### Instructions for the task
Would you please restate every record exactly as written?

### Data listing

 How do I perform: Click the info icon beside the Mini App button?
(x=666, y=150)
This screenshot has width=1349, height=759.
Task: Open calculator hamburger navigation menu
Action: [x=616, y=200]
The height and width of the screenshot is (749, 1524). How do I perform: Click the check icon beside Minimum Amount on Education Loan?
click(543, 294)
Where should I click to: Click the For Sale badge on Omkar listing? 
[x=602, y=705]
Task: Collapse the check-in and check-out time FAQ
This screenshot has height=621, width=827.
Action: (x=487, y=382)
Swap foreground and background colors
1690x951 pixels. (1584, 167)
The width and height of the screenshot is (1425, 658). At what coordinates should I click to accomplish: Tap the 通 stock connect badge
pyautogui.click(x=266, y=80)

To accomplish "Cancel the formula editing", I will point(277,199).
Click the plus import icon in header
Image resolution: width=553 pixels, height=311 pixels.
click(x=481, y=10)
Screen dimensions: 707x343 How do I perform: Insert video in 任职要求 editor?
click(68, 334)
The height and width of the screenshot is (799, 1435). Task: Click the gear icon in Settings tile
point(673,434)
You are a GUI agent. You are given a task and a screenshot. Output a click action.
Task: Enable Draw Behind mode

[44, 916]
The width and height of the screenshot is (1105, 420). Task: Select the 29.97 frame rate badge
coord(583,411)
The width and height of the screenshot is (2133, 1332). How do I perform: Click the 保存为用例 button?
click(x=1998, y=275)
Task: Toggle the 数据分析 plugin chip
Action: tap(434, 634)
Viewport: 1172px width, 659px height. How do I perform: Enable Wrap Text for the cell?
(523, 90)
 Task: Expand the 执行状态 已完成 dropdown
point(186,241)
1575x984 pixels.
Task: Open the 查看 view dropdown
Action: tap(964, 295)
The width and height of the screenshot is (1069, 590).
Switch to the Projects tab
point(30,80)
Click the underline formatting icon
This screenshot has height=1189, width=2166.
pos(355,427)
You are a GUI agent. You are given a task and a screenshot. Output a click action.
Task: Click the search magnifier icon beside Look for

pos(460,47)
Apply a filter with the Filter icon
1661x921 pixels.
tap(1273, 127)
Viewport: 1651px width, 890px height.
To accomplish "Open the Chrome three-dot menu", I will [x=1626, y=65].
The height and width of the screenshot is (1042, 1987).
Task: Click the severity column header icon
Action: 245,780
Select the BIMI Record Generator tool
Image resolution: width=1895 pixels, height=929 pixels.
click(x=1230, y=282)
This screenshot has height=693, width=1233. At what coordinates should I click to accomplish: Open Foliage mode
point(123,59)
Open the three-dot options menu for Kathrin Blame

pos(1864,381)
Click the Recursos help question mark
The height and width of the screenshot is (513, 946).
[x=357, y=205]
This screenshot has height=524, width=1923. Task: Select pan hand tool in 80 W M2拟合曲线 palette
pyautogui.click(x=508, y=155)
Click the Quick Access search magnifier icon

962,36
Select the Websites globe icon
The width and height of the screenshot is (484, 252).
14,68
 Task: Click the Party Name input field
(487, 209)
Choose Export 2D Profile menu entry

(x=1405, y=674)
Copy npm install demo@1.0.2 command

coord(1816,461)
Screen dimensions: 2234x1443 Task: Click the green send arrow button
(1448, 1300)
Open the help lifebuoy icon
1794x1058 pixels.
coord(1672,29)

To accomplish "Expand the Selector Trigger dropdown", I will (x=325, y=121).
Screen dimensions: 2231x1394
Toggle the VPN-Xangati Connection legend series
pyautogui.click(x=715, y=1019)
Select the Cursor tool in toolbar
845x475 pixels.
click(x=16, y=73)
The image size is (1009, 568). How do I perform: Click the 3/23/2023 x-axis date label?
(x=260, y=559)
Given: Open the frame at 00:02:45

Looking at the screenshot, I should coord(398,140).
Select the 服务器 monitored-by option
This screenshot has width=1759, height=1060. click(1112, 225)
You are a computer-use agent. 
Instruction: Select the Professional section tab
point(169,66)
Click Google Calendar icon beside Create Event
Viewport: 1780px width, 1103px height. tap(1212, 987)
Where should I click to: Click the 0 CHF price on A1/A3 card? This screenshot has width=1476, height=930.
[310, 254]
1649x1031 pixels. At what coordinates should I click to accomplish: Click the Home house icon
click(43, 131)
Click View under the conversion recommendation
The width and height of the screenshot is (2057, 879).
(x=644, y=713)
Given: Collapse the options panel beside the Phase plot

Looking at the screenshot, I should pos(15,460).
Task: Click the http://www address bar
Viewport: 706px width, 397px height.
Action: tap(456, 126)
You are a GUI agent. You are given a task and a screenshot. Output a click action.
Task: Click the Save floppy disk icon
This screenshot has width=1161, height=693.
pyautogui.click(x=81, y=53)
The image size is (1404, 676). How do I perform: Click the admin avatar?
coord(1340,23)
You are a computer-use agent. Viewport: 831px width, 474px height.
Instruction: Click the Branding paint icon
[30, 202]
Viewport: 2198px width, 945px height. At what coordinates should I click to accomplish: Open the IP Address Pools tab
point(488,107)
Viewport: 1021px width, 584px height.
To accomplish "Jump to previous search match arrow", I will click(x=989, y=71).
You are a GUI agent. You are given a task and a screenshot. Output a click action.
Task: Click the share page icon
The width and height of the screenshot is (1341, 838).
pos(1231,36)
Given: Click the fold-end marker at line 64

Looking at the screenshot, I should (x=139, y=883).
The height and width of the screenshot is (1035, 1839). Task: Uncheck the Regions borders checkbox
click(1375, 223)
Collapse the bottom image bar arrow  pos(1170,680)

### Solution to the problem
 How do I perform: Click the info icon beside the Mini App button?
(x=666, y=150)
This screenshot has width=1349, height=759.
Task: Open calculator hamburger navigation menu
Action: [x=616, y=200]
The height and width of the screenshot is (749, 1524). How do I perform: Click the check icon beside Minimum Amount on Education Loan?
click(543, 294)
Where should I click to: Click the For Sale badge on Omkar listing? 
[x=602, y=705]
Task: Collapse the check-in and check-out time FAQ
This screenshot has height=621, width=827.
Action: (x=487, y=382)
Swap foreground and background colors
1690x951 pixels. (1584, 167)
The width and height of the screenshot is (1425, 658). At what coordinates should I click to accomplish: Tap the 通 stock connect badge
pyautogui.click(x=266, y=80)

To accomplish "Cancel the formula editing", I will point(277,199).
Click the plus import icon in header
Image resolution: width=553 pixels, height=311 pixels.
click(x=481, y=10)
Screen dimensions: 707x343 How do I perform: Insert video in 任职要求 editor?
click(68, 334)
The height and width of the screenshot is (799, 1435). Task: Click the gear icon in Settings tile
point(673,434)
You are a GUI agent. You are given a task and a screenshot. Output a click action.
Task: Enable Draw Behind mode

[44, 916]
The width and height of the screenshot is (1105, 420). Task: Select the 29.97 frame rate badge
coord(583,411)
The width and height of the screenshot is (2133, 1332). How do I perform: Click the 保存为用例 button?
click(x=1998, y=275)
Task: Toggle the 数据分析 plugin chip
Action: tap(434, 634)
Viewport: 1172px width, 659px height. How do I perform: Enable Wrap Text for the cell?
(523, 90)
 Task: Expand the 执行状态 已完成 dropdown
point(186,241)
1575x984 pixels.
Task: Open the 查看 view dropdown
Action: tap(964, 295)
The width and height of the screenshot is (1069, 590).
Switch to the Projects tab
point(30,80)
Click the underline formatting icon
This screenshot has height=1189, width=2166.
pos(355,427)
You are a GUI agent. You are given a task and a screenshot. Output a click action.
Task: Click the search magnifier icon beside Look for

pos(460,47)
Apply a filter with the Filter icon
1661x921 pixels.
tap(1273, 127)
Viewport: 1651px width, 890px height.
To accomplish "Open the Chrome three-dot menu", I will [x=1626, y=65].
The height and width of the screenshot is (1042, 1987).
Task: Click the severity column header icon
Action: 245,780
Select the BIMI Record Generator tool
Image resolution: width=1895 pixels, height=929 pixels.
click(x=1230, y=282)
This screenshot has height=693, width=1233. At what coordinates should I click to accomplish: Open Foliage mode
point(123,59)
Open the three-dot options menu for Kathrin Blame

pos(1864,381)
Click the Recursos help question mark
The height and width of the screenshot is (513, 946).
[x=357, y=205]
This screenshot has height=524, width=1923. Task: Select pan hand tool in 80 W M2拟合曲线 palette
pyautogui.click(x=508, y=155)
Click the Quick Access search magnifier icon

962,36
Select the Websites globe icon
The width and height of the screenshot is (484, 252).
14,68
 Task: Click the Party Name input field
(487, 209)
Choose Export 2D Profile menu entry

(x=1405, y=674)
Copy npm install demo@1.0.2 command

coord(1816,461)
Screen dimensions: 2234x1443 Task: Click the green send arrow button
(1448, 1300)
Open the help lifebuoy icon
1794x1058 pixels.
coord(1672,29)

To accomplish "Expand the Selector Trigger dropdown", I will (x=325, y=121).
Screen dimensions: 2231x1394
Toggle the VPN-Xangati Connection legend series
pyautogui.click(x=715, y=1019)
Select the Cursor tool in toolbar
845x475 pixels.
click(x=16, y=73)
The image size is (1009, 568). How do I perform: Click the 3/23/2023 x-axis date label?
(x=260, y=559)
Given: Open the frame at 00:02:45

Looking at the screenshot, I should coord(398,140).
Select the 服务器 monitored-by option
This screenshot has width=1759, height=1060. click(1112, 225)
You are a computer-use agent. 
Instruction: Select the Professional section tab
point(169,66)
Click Google Calendar icon beside Create Event
Viewport: 1780px width, 1103px height. tap(1212, 987)
Where should I click to: Click the 0 CHF price on A1/A3 card? This screenshot has width=1476, height=930.
[310, 254]
1649x1031 pixels. At what coordinates should I click to accomplish: Click the Home house icon
click(43, 131)
Click View under the conversion recommendation
The width and height of the screenshot is (2057, 879).
(x=644, y=713)
Given: Collapse the options panel beside the Phase plot

Looking at the screenshot, I should pos(15,460).
Task: Click the http://www address bar
Viewport: 706px width, 397px height.
Action: tap(456, 126)
You are a GUI agent. You are given a task and a screenshot. Output a click action.
Task: Click the Save floppy disk icon
This screenshot has width=1161, height=693.
pyautogui.click(x=81, y=53)
The image size is (1404, 676). How do I perform: Click the admin avatar?
coord(1340,23)
You are a computer-use agent. Viewport: 831px width, 474px height.
Instruction: Click the Branding paint icon
[30, 202]
Viewport: 2198px width, 945px height. At what coordinates should I click to accomplish: Open the IP Address Pools tab
point(488,107)
Viewport: 1021px width, 584px height.
To accomplish "Jump to previous search match arrow", I will click(x=989, y=71).
You are a GUI agent. You are given a task and a screenshot. Output a click action.
Task: Click the share page icon
The width and height of the screenshot is (1341, 838).
pos(1231,36)
Given: Click the fold-end marker at line 64

Looking at the screenshot, I should (x=139, y=883).
The height and width of the screenshot is (1035, 1839). Task: Uncheck the Regions borders checkbox
click(1375, 223)
Collapse the bottom image bar arrow  pos(1170,680)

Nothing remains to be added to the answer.